• [SHORT PROBLEM]
Please copy out the lines from the line with "223x277 pixels." up to and including the line with "pos(1210,666)", swapping "checkbox" for "toggle" and leaving everything else unchanged.

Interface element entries
━━━━━━

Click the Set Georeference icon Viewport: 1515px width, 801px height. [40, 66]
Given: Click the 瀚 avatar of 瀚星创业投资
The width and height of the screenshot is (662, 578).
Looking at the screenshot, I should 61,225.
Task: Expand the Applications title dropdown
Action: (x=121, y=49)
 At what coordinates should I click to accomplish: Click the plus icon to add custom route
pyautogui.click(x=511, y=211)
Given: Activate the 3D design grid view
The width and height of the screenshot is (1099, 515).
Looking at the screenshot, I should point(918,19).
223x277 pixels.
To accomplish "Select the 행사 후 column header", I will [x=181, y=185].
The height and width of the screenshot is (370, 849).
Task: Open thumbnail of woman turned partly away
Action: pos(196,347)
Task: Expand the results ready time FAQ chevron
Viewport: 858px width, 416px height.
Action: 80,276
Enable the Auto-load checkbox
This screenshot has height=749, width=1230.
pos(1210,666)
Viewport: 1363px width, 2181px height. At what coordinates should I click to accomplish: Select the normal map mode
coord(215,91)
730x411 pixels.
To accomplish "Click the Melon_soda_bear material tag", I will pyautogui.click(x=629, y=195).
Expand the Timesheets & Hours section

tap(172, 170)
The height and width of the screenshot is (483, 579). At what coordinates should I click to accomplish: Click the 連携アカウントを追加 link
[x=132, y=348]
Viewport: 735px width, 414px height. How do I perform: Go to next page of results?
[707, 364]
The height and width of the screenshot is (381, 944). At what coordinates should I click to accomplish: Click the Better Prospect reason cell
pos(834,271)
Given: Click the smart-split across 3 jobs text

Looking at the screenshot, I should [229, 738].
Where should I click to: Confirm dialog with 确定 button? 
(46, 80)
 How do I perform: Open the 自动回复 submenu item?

━━━━━━

• [WORKED SOLUTION]
223x277 pixels.
To accomplish "Select the 행사 후 column header", I will [x=181, y=185].
The height and width of the screenshot is (370, 849).
Task: Open thumbnail of woman turned partly away
Action: pos(196,347)
Task: Expand the results ready time FAQ chevron
Viewport: 858px width, 416px height.
Action: 80,276
Enable the Auto-load toggle
This screenshot has height=749, width=1230.
pos(1210,666)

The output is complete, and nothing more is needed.